First, in determining national interests, actions speak louder than words. A raw, historical example of this is Adolf Hitler's 1938 "peace in our time!" agreement with British Prime Minister Neville Chamberlain. The agreement had come about as a result of Hitler's aggressive annexation of the Sudetenland, and any impartial observer should have seen that the German Chancellor would not be satisfied with just a small part of Czechoslovakia. It was well known—even on Downing Street and in Whitehall—that one of his chief aims for Germany was lebensraum: "living space." Nevertheless, Chamberlain believed Hitler's smooth promises, and Europe was plunged into World War II in 1939. Thus, smart observers of the world scene remember that diplomatic language is, frankly, 1) vague, polite speech designed to say nothing, or 2) bald-faced, but courteous deception.

Second, follow the money. National power cannot be maintained except by mass infusions of wealth. All wars—and probably just about all other national decisions—have economic justifications. Thomas Jefferson has a reputation, as the writer of the Declaration of Independence, as being a foremost defender of the U.S. Constitution and an advocate of limited federal government and states' rights. However, he was willing to throw his reputation to the winds to buy the territory of Louisiana from Napoleon for what was then a huge sum that the strained national treasury could not handle. His unilateral decision was made on almost purely economic grounds, as the Louisiana Purchase doubled U.S. territory and increased its potential wealth exponentially. It was in America's interests, the Constitution be hanged. Today, oil plays a premier role in Middle Eastern geopolitics, as the whole world runs on the stuff.

Third, a balance of powers provides more advantages than unequal powers.
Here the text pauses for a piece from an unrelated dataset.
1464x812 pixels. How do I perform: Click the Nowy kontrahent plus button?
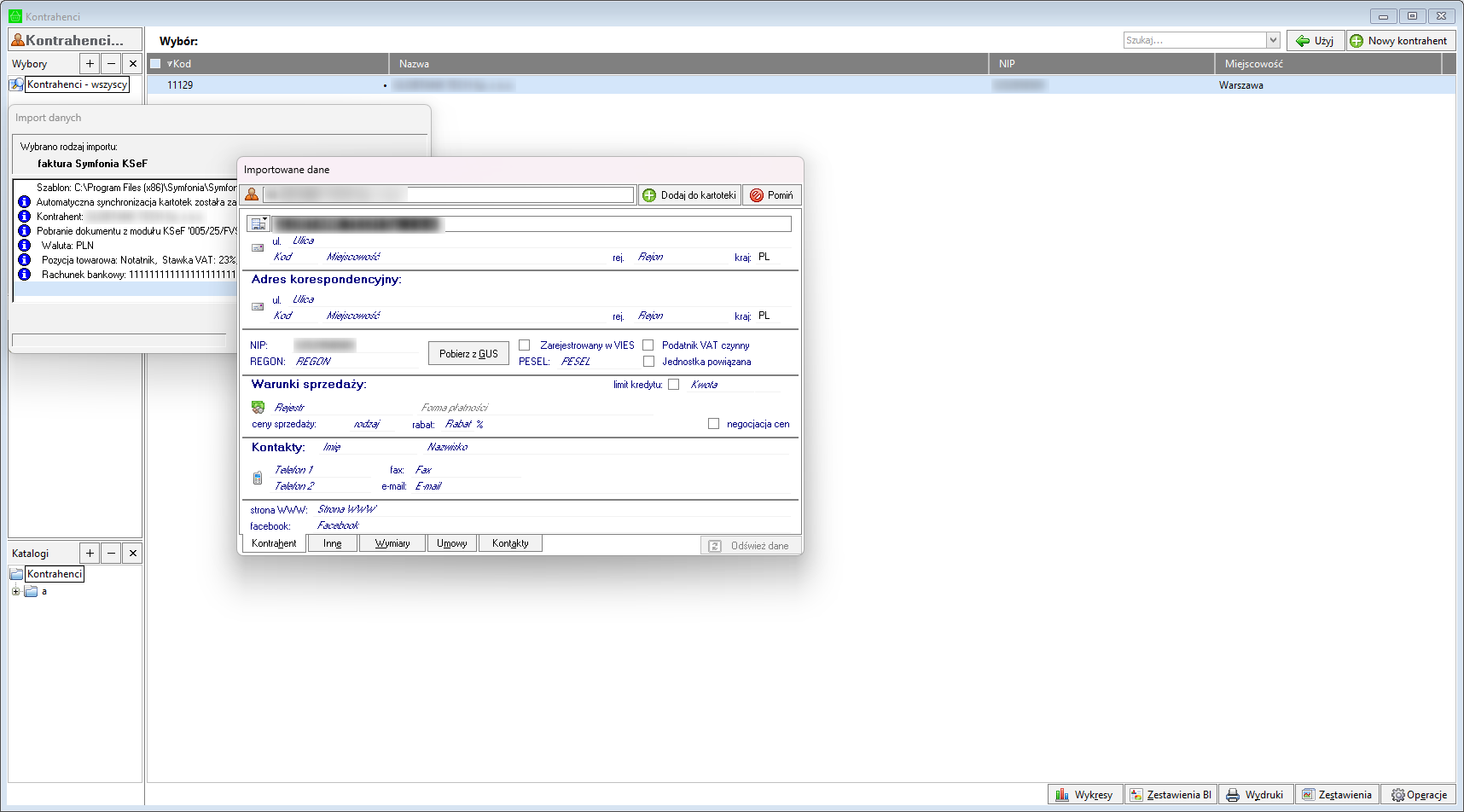tap(1400, 41)
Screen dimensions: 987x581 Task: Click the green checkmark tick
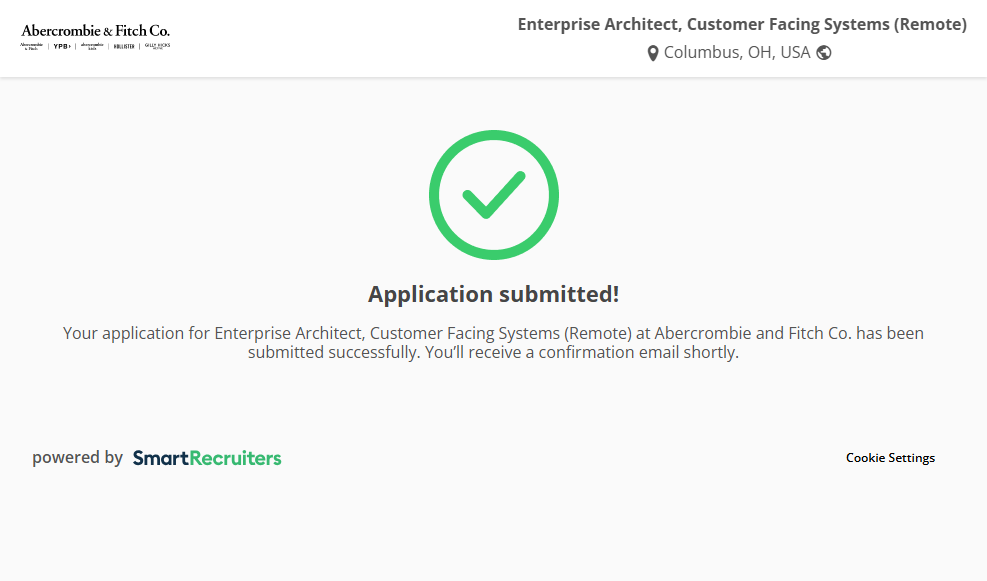(493, 194)
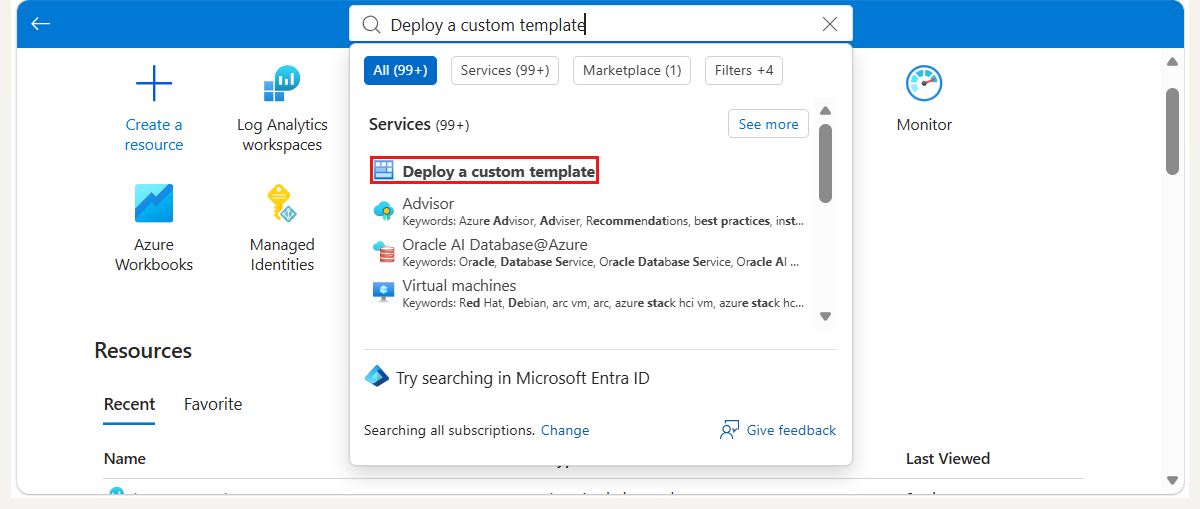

As an interested geographically contiguous nation, Britain played this game in Europe for centuries. If the French became stronger than its neighbors, the British would ally themselves to the weaker nations to keep France in check. If the Spanish gained hegemony, Britain would align itself with Spain's enemies. If Germany ascended to greatness, Britain supported those opposed to the Germans. Though it appears complex diplomatically and militarily, this balancing act provided Europe with a fair amount of stability—at least enough to keep one power from becoming dominant and thus imposing its will on the others. For Britain, it opened marketplaces to its businessmen and helped it become a world-spanning empire. The U.S. is playing similar games today as the world's lone superpower. In this vein, remember the old axiom: War is just politics by other means.

So, then, what is America interested in vis-à-vis the current crisis in the Middle East?

My take is that the White House welcomes this war and supports Israel for several reasons:

  1. It does not mind if Hezbollah, an arm of Iran, is mauled, as this is a way to strike back at the ayatollahs for their recent belligerence.
  2. It wants Israel to be slightly dominant in the region to counter the nearby Arab nations, taking some of the weight off America's military.
  3. It actually welcomes the instability this conflict causes because it takes pressure off its operations in Iraq and some of its domestic problems.
  4. It knows that because the region's turbulence continues, its presence will be necessary for many years, ensuring America's access to Middle Eastern oil.

Internationally, it is willing to take some diplomatic heat for being slow to intervene in order to drive the point home that the Bush administration's methods of handling situations like these (methods that the Israelis also employ) work. Put negatively, the U.S. is sticking its finger in the international community's eye (specifically, the UN's).

This analysis may be all wet, but it is considered under these principles. What God may have in mind may be altogether different (Psalm 2:4-5; Isaiah 40:15-17, 22-23; 48:3).